PHYLLIS AND DOROTHY.

But as they passed the small public garden, lying on the steep slope of the river banks, Philip caught sight of Phyllis sitting alone on one of the benches. He had seen but little of her at Toblach, and that was after a separation of some months. It was an opportunity not to be missed, and his arrangements could very well be made an hour later. Though the sun was gone down behind the mountains, the air was still warm and balmy, and the sky was of that deep blue which is caused by the absence of mist and vapor. Far away on the highest peaks the sunlight lingered, making all their soft colors glow with a delicate bloom and luster. Phyllis's pretty face, as she looked up at his approach, was a little sulky.

"Your father is making a tremendous fuss about this man," she said, looking up into his face with a hard expression in her bright eyes; "all the world is talking of it here. Is it prudent?"

"My darling!" he answered fondly, "this man is my elder brother—my father's son. How can we make too much fuss, as you call it? We must do all we can to compensate him for the past."

"But you can never reclaim him from his savagery—never!" she rejoined. "A man of thirty! He must remain a monster all his life. Is it certain that your father really married Sophy Goldsmith?"

"My father says so," he answered shortly.

"But they could not prove it," she continued with eagerness, and a shrewd expression in her face which made it look almost hateful to him, "and he is not compelled to own it. Why could he not have left him here in peace? It is the only wise thing to do. I don't say leave him in such poverty and misery as you find him in; no! that would be cruel and unjust. It is not too late yet to act sensibly. Why do not you all quietly hush it up? The Goldsmiths need never know; and you can provide comfortably for him. You will only work misery all round by taking him to England as your father's eldest son and heir. A monster like that to become an English gentleman! Good gracious!"

Philip made no answer. Such considerations had presented themselves to his own mind, and he had dismissed them hastily, as hateful temptations arising from the evil that was in his nature. Now that Phyllis uttered them they seemed more hateful from her lips. He did not know what the future might bring, but the present brought to him a clear and simple duty. Justice must be done to Sophy Goldsmith's son.

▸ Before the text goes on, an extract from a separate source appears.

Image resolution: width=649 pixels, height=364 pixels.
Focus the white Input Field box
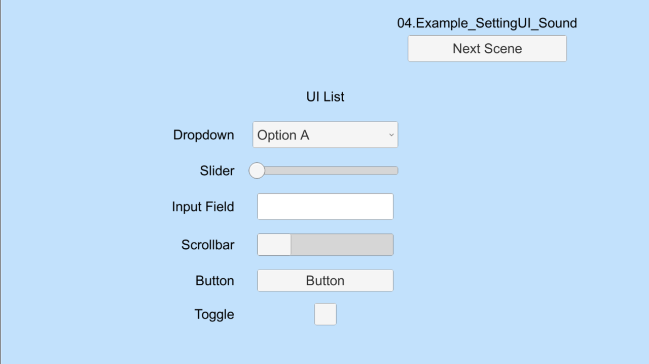point(325,207)
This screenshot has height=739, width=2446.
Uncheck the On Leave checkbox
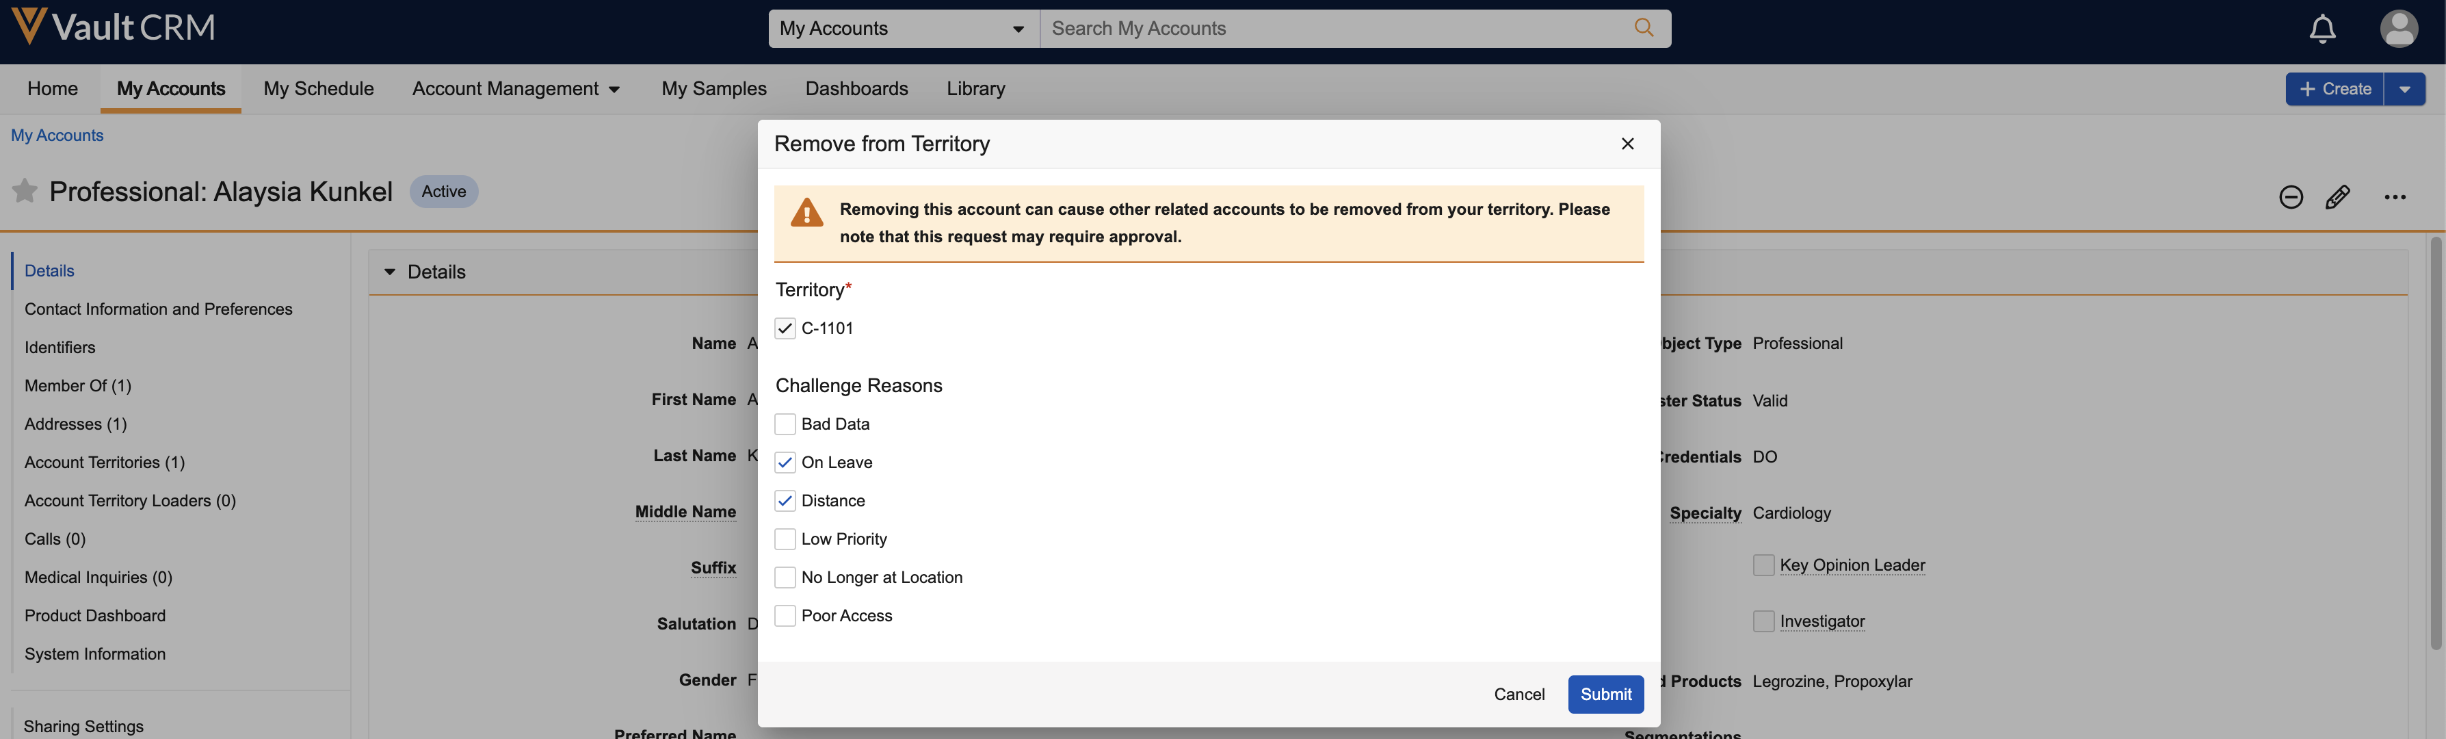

"Is it too late, dearest Philip?" asked Phyllis persuasively, both of her hands clasping his own. "Will not your father listen to reason? Don't you see what an enormous, enormous difference it makes to us! To me as much as to any of you. You are sacrificing me. I have turned it over and over in my mind till I am sick and weary of it. Have you never thought of what such a change must mean for me?"

"I have thought of it, my dear one," he said gently. "You are always first in my thoughts. But I must act according to my conscience."